While conducting the study in an authentic clinical setting provides many advantages, it also introduces several real-world limitations that may affect the results. First, patients voluntarily sought ILEX treatment at the facility on their own initiative, which could introduce selection bias, as higher expectations may influence perceived outcomes44,45. Despite high compliance and attendance, the longer duration of the integrative program (18.7 weeks compared to 17.0 weeks) may have been partly influenced by scheduling constraints, as sessions including GE and MT required longer time slots causing delays that may have affected outcomes. Additional factors such as holidays, illness, or other unavoidable interruptions may have further contributed to distortions. Furthermore, as in any physiotherapeutic setting, therapist-related variability may have influenced outcomes, as staff rotated collevtively during the study period. Finally, altghough patients were asked to refrain from any other therapies or programs (e.g., massages, back schools), it was not possible to fully verify adherence, leaving open the possibility that additional interventions may have occured.

Clinical implications

Consider patient stratification and mechanism-oriented approach: The underlying pathomechanism should be carefully analyzed (e.g., in medical assessments) and taken into account when planning interventions. For example, patients with nerve root compression may particularly benefit from targeted activation and reconditioning of the paraspinal musculature, whereas a more holistic, biopsychosocial approach may be preferable when nociplastic pain predominates18,39. Equally important, timely adaptations across the acute, subacute and chronic stages need to be considered to ensure optimal alignment of the intervention’s goals to the patient’s condition (e.g., early muscle activation vs. long-term hypertrophy)14.

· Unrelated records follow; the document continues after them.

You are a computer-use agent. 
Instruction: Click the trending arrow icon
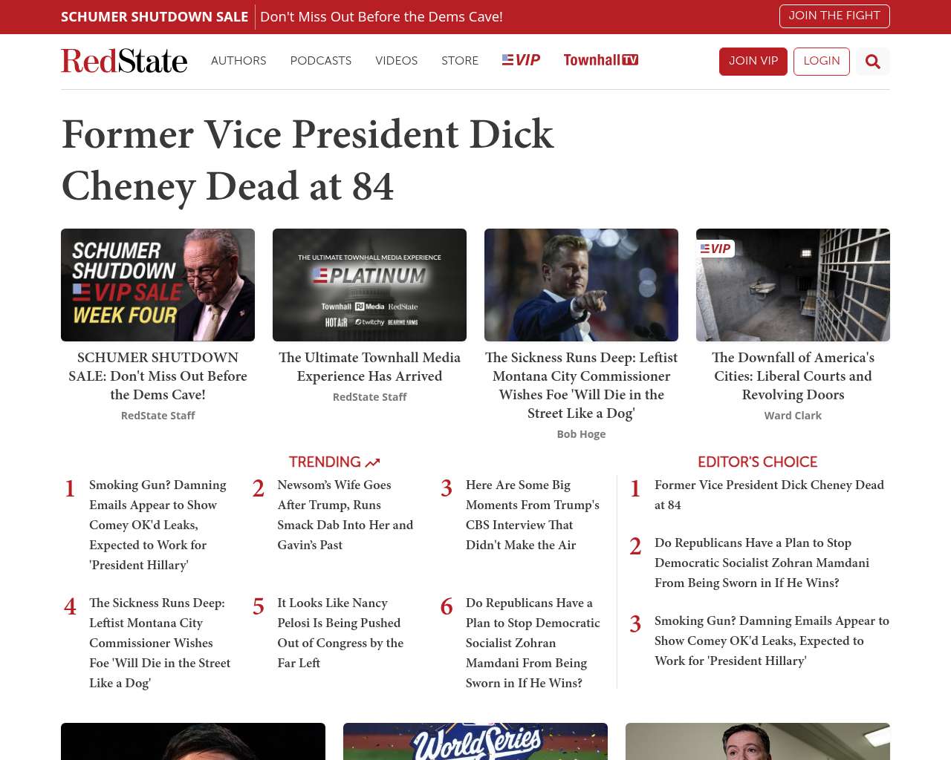(x=373, y=462)
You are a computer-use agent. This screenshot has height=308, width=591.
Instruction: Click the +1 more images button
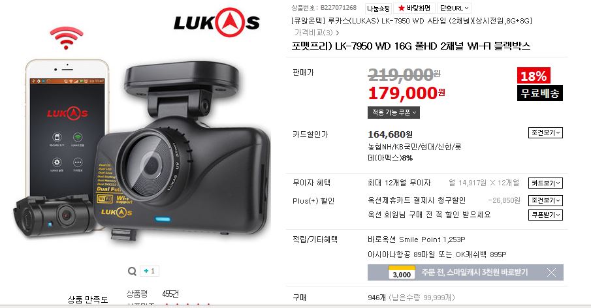150,271
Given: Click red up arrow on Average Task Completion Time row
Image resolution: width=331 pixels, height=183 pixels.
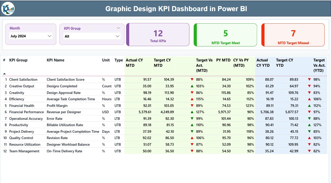Looking at the screenshot, I should coord(192,99).
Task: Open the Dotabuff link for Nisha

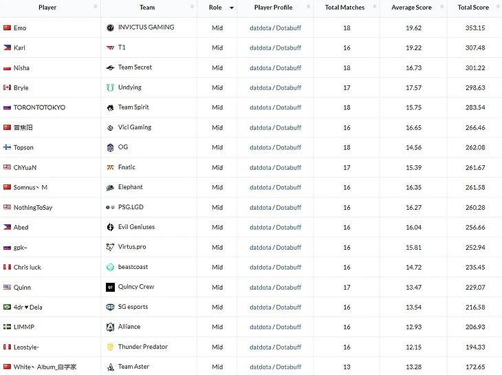Action: (289, 67)
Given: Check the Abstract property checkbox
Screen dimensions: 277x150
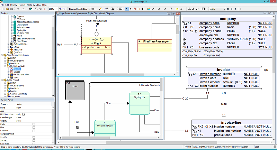Looking at the screenshot, I should (x=34, y=140).
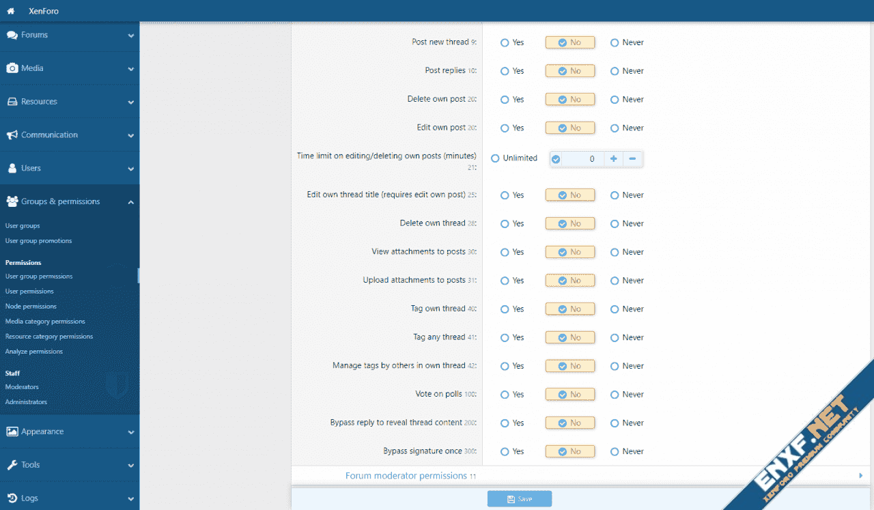
Task: Choose Unlimited for editing time limit
Action: (495, 158)
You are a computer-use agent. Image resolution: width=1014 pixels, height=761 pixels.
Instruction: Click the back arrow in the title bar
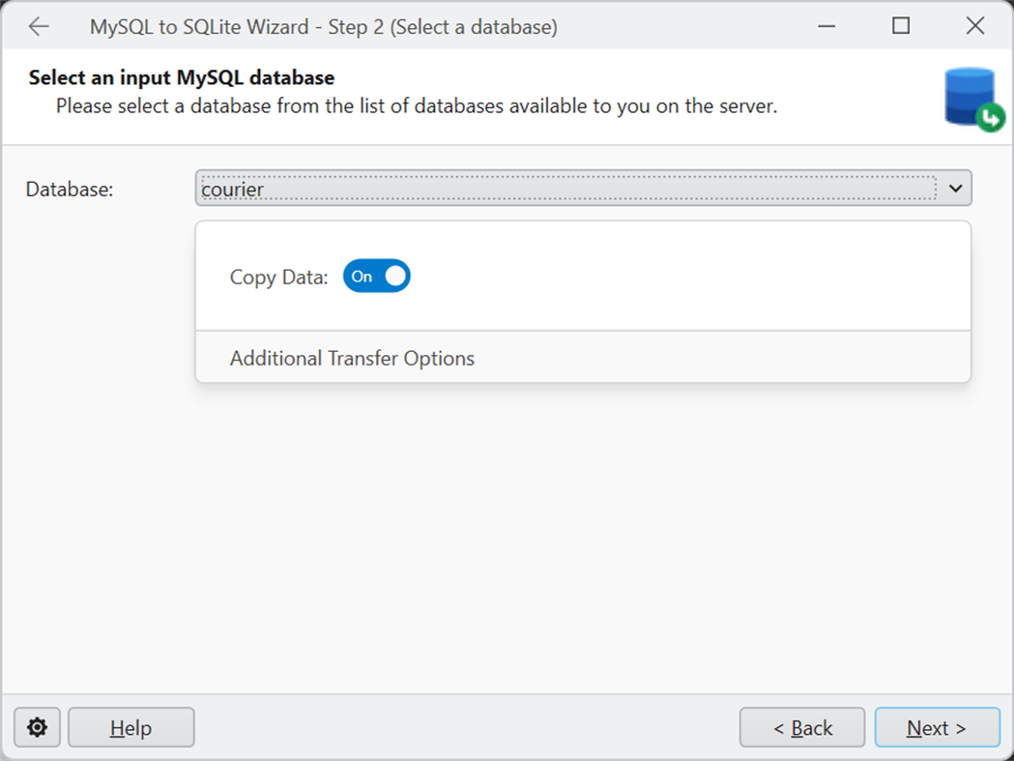tap(39, 26)
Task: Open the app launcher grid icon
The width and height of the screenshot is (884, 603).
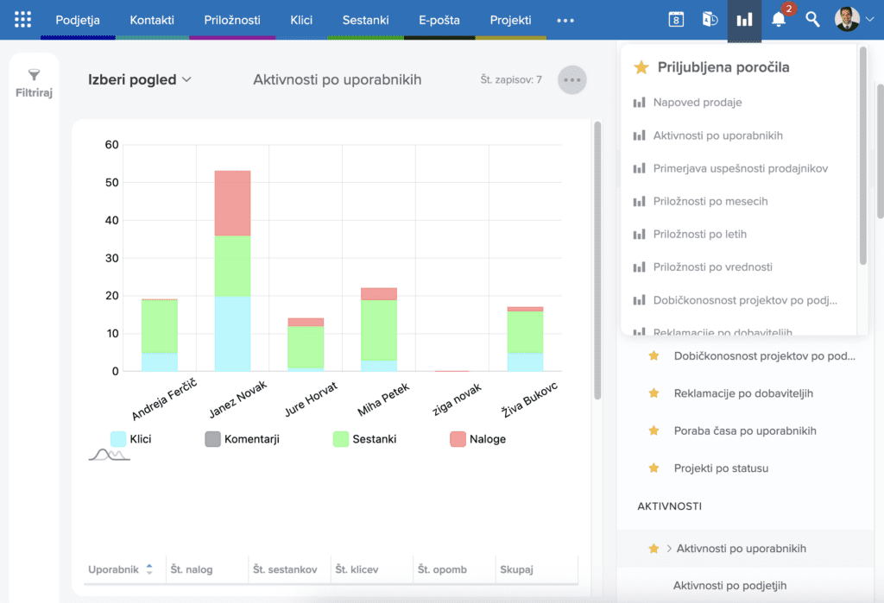Action: pyautogui.click(x=23, y=19)
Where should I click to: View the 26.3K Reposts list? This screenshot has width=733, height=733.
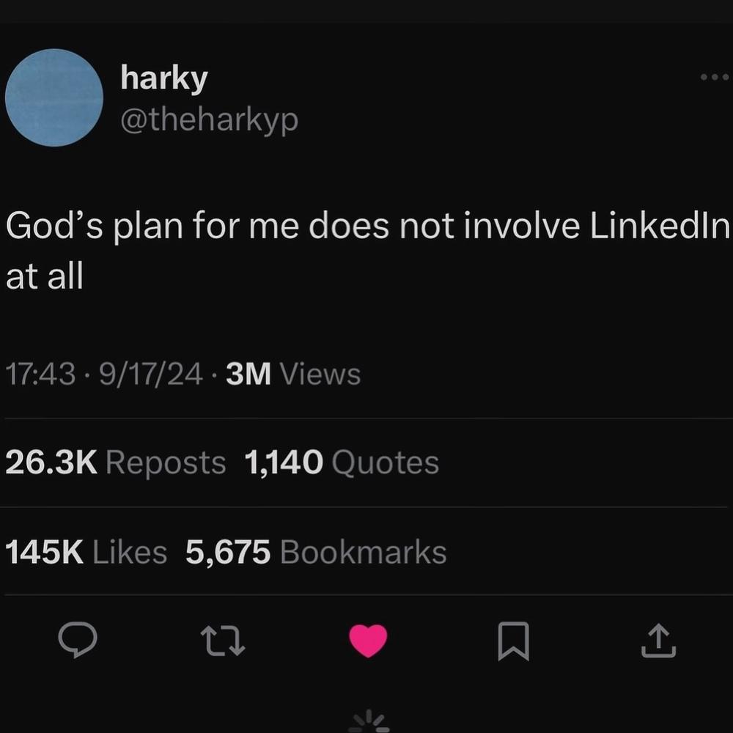pyautogui.click(x=116, y=463)
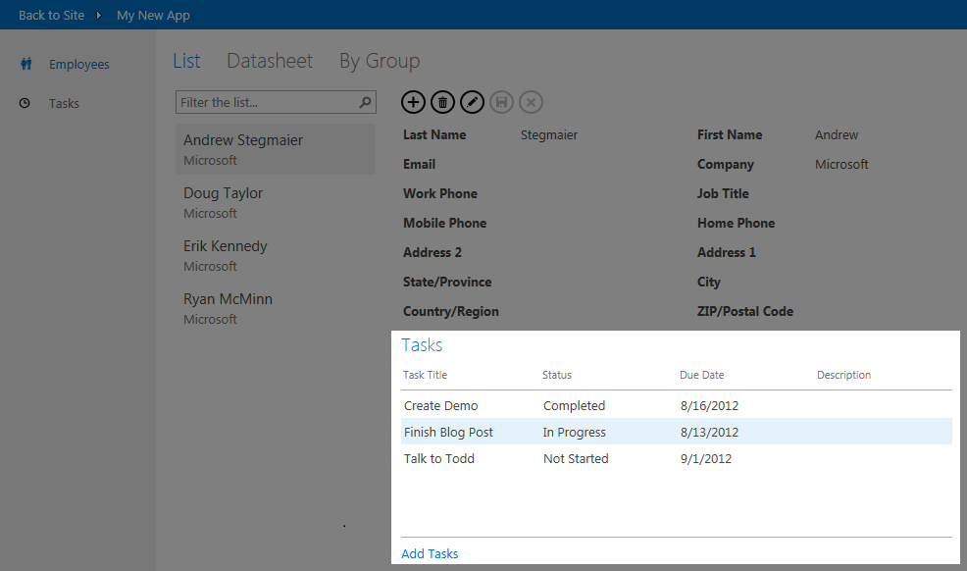Select the Tasks clock icon in sidebar
Screen dimensions: 967x571
24,103
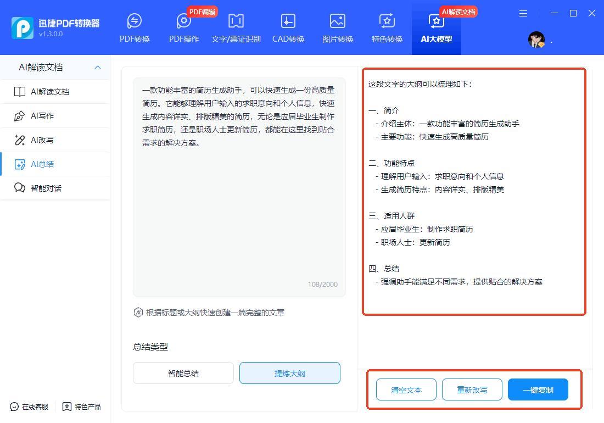Select 智能总结 summary type
Viewport: 604px width, 423px height.
point(183,374)
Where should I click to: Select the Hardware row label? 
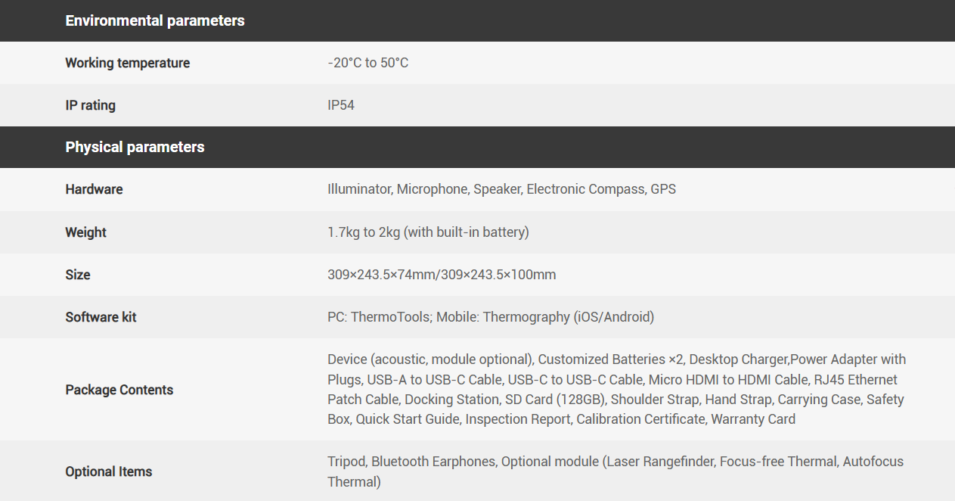click(x=94, y=189)
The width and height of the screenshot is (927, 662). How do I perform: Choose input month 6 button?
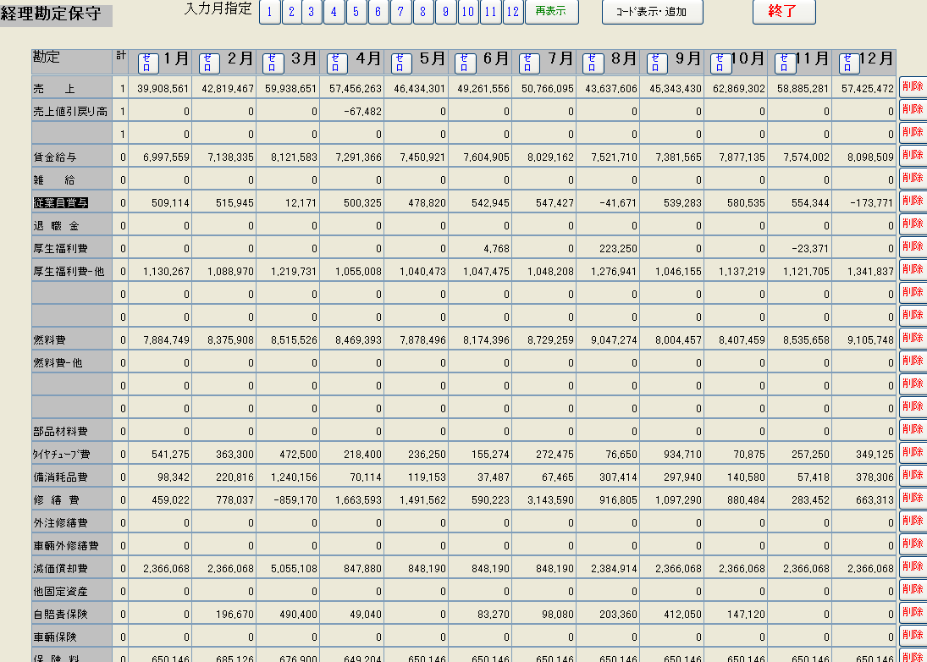tap(378, 12)
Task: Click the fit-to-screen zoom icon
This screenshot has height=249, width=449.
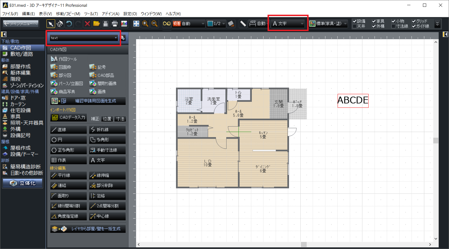Action: (136, 24)
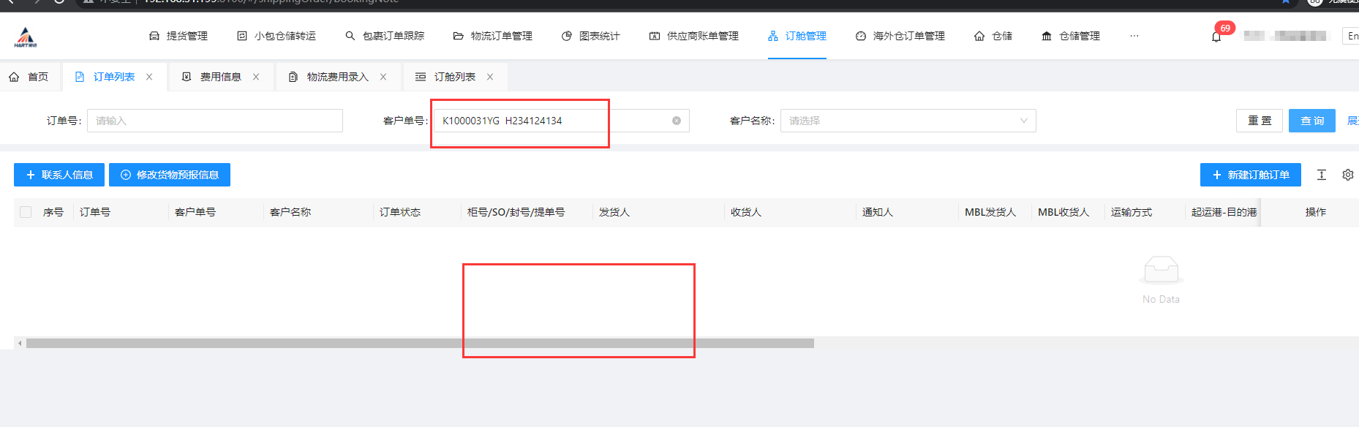The image size is (1359, 427).
Task: Click the 新建订舱订单 button
Action: tap(1250, 175)
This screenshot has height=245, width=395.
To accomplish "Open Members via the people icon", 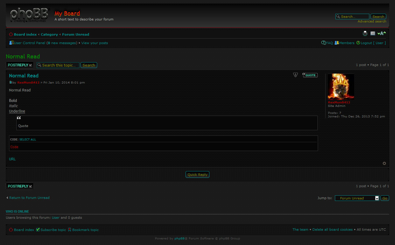I will [337, 43].
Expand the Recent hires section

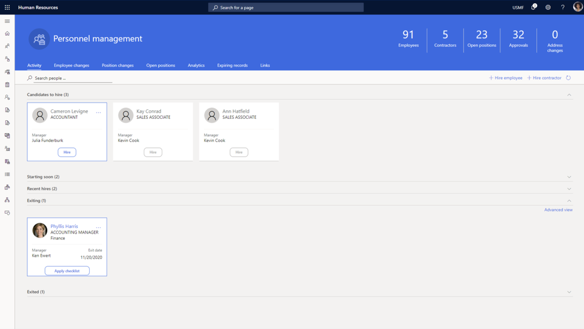click(x=569, y=189)
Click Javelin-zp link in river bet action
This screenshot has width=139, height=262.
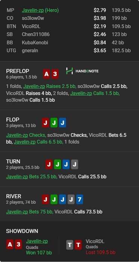(17, 212)
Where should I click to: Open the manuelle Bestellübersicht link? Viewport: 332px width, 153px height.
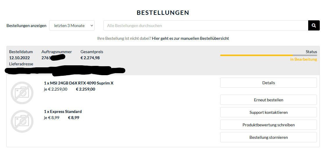click(190, 38)
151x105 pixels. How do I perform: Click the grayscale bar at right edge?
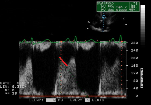143,25
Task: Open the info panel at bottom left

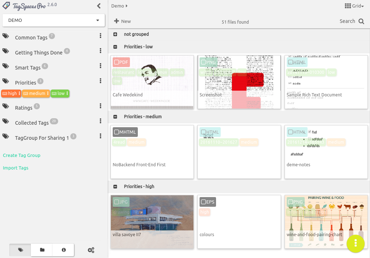Action: tap(63, 250)
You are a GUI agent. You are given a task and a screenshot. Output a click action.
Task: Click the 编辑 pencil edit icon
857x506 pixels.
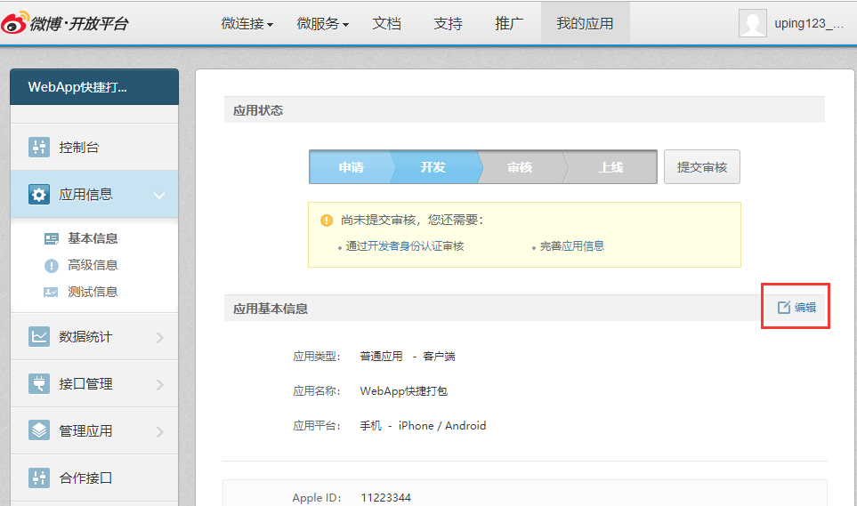click(784, 307)
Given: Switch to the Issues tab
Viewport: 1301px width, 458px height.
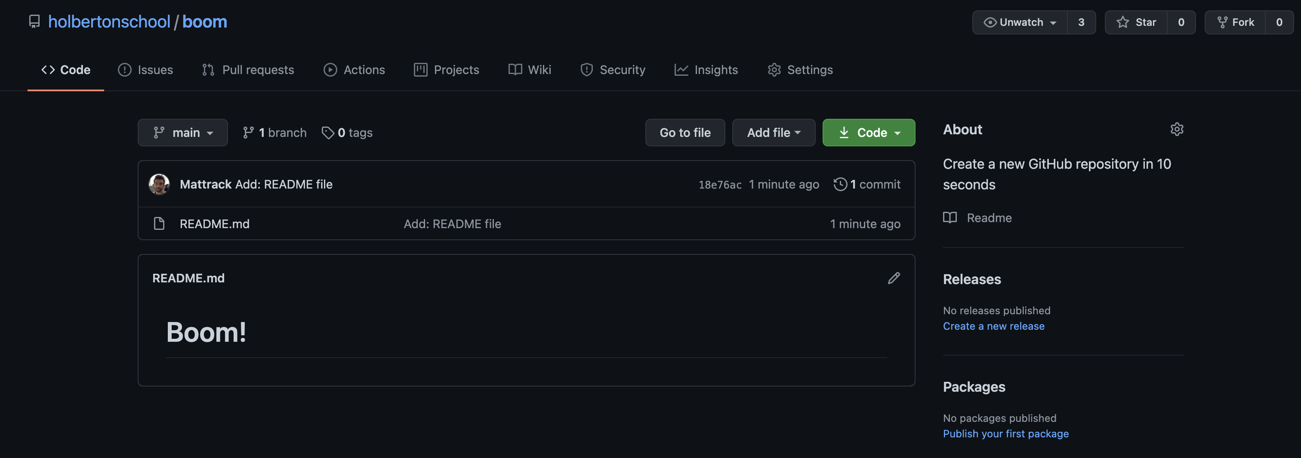Looking at the screenshot, I should [x=145, y=70].
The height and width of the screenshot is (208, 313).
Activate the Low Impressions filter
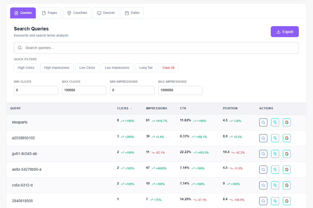[117, 68]
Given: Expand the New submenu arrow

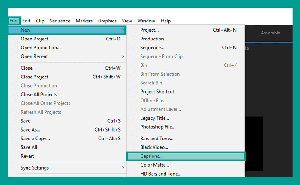Looking at the screenshot, I should (123, 30).
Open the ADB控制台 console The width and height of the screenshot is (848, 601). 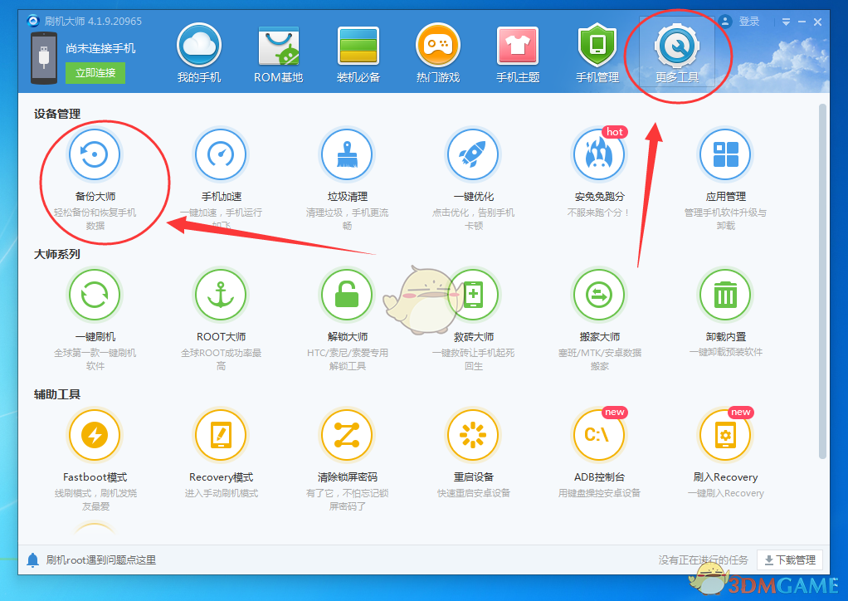click(x=598, y=434)
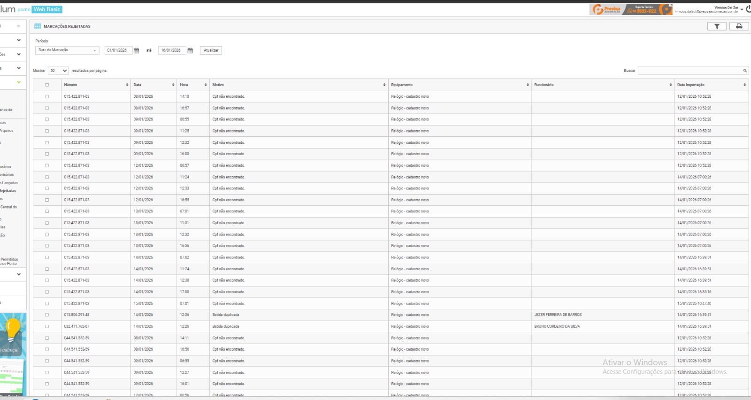Sort by Data Importação column arrows
The image size is (751, 400).
point(744,85)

Implement controlled movements, systematic resistance progression and individualized range of motion (ROM): Gradually increasing resistance while ensuring proper motor control is key to restoring functional capacity and rebuilding patients’ confidence in their own ability. ROM should be tailored according to the underlying mechanism (e.g., limiting flexion in cases of nerve root compression). Therefore, ILEX interventions should ideally be delivered one-on-one by qualified personnel.

Protocol duration and progression: Structural, functional and clinical outcomes should be ideally evaluated collectively, especially at the end of the intervention. Our study suggests that 16 weeks may not fully exploit the potential of the intervention, and longer periods could yield even greater improvements.

Sustaining muscle function long-term: While follow-up data are still being analyzed and definitive conclusions cannot yet be made, regular physical activity and resistance exercise appear essential for maintaining long-term spinal health and preventing low back pain.

Conclusion

This study demonstrates that isolated lumbar extension resistance exercise is safe and effective in improving structural functional and clinical outcomes in patients with nociceptive and/or neuropathic low back pain. Increases in cross-sectional area, muscle thickness, and lumbar extensor strength were accompanied by improvements in patient-reported outcomes, with comparable efficacy between ILEX as a stand-alone approach and as part of a multimodal program including general exercise and manual therapy. Clinical outcomes (VAS, ODI, SF-36) appear early and are maintained throughout the intervention, emphasizing the importance of targeted muscle activation and controlled progression, individualized range of motion, and adherence to protocol. Mechanism-oriented patient stratification, graded activation and long-term maintenance of muscle function appear to be key considerations for optimizing therapy. While additional modalities may be warranted in patients with predominantly nociplastic pain or complex biopsychosocial needs, the results support the use of ILEX for reconditioning the lumbar extensors and improving patient-reported outcomes.